Teresa de Jesús, ¿una santa catalana o castellana?

El Institut Nova Història insiste con la teoría de que la autora mística era la abadesa de Pedralbes

Santa Teresa de Jesús, reformadora de la vida monástica española / Efe
Santa Teresa de Jesús, reformadora de la vida monástica española / Efe

El pasado sábado el Institut Nova Història organizó una de sus tradicionales conferencias. En este caso fue la vigésima edición de su simposio “La historia censurada de Cataluña” que entre los días 19 y 20 de noviembre en Arenys de Munt donde volvieron a aflorar los temas habituales tratados por esta entidad, como la catalanidad de Colón. Estos actos concluyeron con una conferencia del historiador Jordi Bilbeny centrada en la figura de la santa y escritora Teresa de Jesús. Pero, ¿existen argumentos para afirmar que la gran autora mística ni nació en Ávila ni murió en Alba de Tormes? Bilbeny cree que sí y que la historiografía española, léase Inquisición, se encargó de esconder todas las evidencias que demuestran que Teresa Sánchez de Cepeda Dávila y Ahumada era catalana.

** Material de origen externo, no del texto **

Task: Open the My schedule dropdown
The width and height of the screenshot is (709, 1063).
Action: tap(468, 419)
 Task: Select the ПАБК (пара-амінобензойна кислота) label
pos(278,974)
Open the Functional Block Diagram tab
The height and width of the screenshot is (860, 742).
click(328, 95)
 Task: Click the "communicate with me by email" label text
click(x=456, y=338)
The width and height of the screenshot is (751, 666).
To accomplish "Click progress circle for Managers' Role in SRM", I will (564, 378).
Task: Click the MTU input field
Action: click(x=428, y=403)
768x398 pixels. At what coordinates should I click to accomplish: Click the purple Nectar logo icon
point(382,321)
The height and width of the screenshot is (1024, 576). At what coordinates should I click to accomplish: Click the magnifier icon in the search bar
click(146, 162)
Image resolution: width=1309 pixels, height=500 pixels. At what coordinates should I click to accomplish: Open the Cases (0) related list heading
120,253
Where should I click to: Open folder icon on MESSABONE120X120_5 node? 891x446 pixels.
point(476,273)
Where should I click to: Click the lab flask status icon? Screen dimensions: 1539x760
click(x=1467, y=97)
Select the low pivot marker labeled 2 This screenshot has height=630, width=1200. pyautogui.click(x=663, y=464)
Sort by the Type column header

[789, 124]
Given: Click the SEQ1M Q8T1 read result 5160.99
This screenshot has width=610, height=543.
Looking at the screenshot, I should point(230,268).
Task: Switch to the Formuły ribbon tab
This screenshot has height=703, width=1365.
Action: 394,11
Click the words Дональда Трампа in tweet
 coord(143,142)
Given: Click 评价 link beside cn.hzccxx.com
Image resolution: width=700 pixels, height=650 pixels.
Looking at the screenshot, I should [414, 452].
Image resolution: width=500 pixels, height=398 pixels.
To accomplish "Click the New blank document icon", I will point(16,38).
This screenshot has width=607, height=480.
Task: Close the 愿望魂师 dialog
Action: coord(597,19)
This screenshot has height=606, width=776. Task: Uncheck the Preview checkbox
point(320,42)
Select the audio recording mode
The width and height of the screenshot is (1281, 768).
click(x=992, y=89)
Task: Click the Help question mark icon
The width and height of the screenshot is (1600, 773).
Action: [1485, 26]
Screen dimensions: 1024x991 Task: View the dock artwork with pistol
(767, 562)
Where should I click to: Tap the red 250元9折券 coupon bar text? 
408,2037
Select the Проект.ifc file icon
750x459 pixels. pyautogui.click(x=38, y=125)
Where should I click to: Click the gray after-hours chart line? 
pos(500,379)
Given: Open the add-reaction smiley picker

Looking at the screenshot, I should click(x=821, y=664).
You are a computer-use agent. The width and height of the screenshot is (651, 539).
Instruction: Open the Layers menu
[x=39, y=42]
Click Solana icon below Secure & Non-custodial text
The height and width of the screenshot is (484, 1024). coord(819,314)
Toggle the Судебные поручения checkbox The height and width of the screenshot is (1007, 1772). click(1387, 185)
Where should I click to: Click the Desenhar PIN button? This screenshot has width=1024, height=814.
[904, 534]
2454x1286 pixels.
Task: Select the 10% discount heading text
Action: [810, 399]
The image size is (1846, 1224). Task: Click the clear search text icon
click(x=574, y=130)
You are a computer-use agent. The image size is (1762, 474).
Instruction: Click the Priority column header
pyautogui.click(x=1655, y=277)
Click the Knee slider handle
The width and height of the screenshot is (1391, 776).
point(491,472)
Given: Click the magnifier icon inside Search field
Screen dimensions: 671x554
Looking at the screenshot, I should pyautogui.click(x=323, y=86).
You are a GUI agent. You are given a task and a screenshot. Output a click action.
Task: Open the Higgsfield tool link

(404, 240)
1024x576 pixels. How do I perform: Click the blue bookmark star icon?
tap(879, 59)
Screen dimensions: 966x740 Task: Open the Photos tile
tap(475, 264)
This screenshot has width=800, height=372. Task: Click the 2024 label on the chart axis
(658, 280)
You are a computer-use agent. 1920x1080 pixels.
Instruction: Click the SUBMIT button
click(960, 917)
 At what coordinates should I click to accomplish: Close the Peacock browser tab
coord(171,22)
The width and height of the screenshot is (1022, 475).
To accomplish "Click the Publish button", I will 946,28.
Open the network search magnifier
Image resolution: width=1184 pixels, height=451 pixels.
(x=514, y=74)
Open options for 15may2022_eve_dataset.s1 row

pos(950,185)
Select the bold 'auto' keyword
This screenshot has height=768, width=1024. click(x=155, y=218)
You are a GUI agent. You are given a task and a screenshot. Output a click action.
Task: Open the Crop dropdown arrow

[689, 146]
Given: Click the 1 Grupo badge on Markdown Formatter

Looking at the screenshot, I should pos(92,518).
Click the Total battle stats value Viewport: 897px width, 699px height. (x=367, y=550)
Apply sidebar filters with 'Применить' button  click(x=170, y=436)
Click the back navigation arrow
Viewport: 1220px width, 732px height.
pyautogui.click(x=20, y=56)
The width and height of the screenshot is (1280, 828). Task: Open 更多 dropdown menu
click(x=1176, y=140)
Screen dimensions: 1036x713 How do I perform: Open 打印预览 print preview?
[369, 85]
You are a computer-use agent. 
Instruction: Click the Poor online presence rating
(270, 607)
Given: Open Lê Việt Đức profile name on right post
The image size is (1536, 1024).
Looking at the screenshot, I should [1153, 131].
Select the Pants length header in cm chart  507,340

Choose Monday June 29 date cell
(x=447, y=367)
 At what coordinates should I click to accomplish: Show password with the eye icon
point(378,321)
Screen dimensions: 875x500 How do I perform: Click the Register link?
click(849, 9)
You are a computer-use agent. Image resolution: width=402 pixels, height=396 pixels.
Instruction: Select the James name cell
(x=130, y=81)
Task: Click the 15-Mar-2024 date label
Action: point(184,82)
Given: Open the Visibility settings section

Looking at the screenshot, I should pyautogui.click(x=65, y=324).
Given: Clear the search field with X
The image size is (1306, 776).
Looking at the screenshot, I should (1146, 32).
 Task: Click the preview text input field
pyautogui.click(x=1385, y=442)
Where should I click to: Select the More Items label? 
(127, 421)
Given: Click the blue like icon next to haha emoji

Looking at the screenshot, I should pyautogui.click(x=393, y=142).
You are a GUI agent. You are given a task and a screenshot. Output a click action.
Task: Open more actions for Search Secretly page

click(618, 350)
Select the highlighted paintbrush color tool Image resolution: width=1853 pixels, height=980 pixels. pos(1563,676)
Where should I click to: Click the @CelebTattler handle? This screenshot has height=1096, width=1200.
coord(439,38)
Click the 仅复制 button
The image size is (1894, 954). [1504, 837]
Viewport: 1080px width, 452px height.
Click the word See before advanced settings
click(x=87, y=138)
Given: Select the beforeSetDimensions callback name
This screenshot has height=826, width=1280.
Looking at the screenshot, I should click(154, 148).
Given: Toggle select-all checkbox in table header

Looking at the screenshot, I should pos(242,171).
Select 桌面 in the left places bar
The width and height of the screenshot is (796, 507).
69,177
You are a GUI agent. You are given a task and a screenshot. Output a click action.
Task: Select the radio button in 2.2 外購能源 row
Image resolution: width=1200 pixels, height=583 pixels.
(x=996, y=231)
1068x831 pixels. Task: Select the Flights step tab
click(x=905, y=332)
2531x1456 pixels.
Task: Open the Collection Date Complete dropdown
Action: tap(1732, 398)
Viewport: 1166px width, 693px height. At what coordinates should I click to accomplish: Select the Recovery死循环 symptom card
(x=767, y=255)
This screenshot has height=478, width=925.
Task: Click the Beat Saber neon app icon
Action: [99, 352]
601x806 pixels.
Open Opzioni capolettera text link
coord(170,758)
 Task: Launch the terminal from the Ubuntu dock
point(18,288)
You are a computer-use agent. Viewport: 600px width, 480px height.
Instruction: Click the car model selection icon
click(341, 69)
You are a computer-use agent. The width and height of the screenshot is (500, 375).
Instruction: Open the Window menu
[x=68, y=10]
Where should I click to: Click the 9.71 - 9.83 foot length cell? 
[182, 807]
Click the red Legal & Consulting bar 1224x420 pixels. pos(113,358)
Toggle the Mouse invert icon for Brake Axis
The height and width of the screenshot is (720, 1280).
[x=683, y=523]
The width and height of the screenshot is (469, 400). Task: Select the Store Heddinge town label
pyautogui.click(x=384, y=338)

El pasado enero, el Institut Nova Història se hacía eco de las investigaciones de Joan Cassola quien había localizado una postal del siglo XIX en la que se hablaba de Santa Teresa de Cardona, “verdadera identidad” de la mística castellana. Según estas indagaciones, Teresa fue la abadesa de Pedralbes, en Barcelona, entre 1521 y 1562, es decir, prácticamente toda su vida.

El instituto de historiadores también señala que el célebre “Libro de la Vida” de Santa Teresa no fue realmente escrito en castellano, como siempre se ha pensado sino que fue una obra llena “de catalanismos, catalanadas y errores de traducción”. Jordi Bilbeny asegura que “no podía ser una mujer castellana, sin estudios, sino que debía ser una dama catalana con una gran formación cultural, de una familia notable, monja de Valencia o Barcelona”.

Otro integrante del Institut Nova Història, Pep Mayolas fue el encargado de señalar a Santa Teresa como Teresa de Cardona i Enríquez, nada que ver Teresa Sánchez de Cepeda Dávila y Ahumada. Era descendiente de la casa real catalana, además de prima hermana del rey Fernando. De ella se habla, siempre según los seguidores de Bilbeny, en una obra de 1643, impresa en Palermo, además de en un libro del siglo XIX. También han aportado como hipotética prueba un cuadro anónimo de los siglos XVII-XVIII en el que se inscriben las palabras “S. Theresa Abadesa i Martir” y que sería una representación de la mujer que estuvo al frente de Pedralbes.

En la actualidad, Bilbeny emplea como argumento para su teoría el libro “Historia del Carmen Descalzo”, aparecida en 1637 en Madrid, donde se apunta que Santa Teresa nació en una ciudad fundada por los fenicios, que no había nada de Ávila para apuntar que aquella fue su cuna. Así que debía ser Barcelona, una teoría que perduraba en el siglo XIX.

Estos argumentos han encontrado el aplauso de algunos ideólogos del independentismo más extremo, como es el caso del muy controvertido historiador Víctor Cucurull quien, además de apoyar que Santa Teresa de Teresa era la abadesa de Pedralbes, también ha buscado la catalanidad de San Ignacio de Loyola, Miguel de Cervantes, Hernán Cortés o Amerigo Vespucci. Cucurull ha llegado a decir que el emperador Carlos I de España y V de Alemania no acabó sus días en el monasterio de Yuste sino en el de Sant Jeroni de la Murtra.

En la inauguración del simposio el pasado viernes, Bilbey aseguró que “la historia de nuestro Pueblo inventada por la censura de estado no es un relato casual. Nada casual. Llevan siglos escribiéndolo, puliéndolo, reescribiéndolo y volviéndolo a escribir. Nada han dejado al azar. O mejor dicho: casi nada. Han dejado pequeñas migajas, a menudo insignificantes y muy difíciles de detectar. Pero las detectamos, las analizamos, las contrastamos con otros fragmentos de nuestro pasado que han quedado olvidados en libros, cuadros, esculturas y todo tipo de papeles y papelitos. Y las damos a conocer”.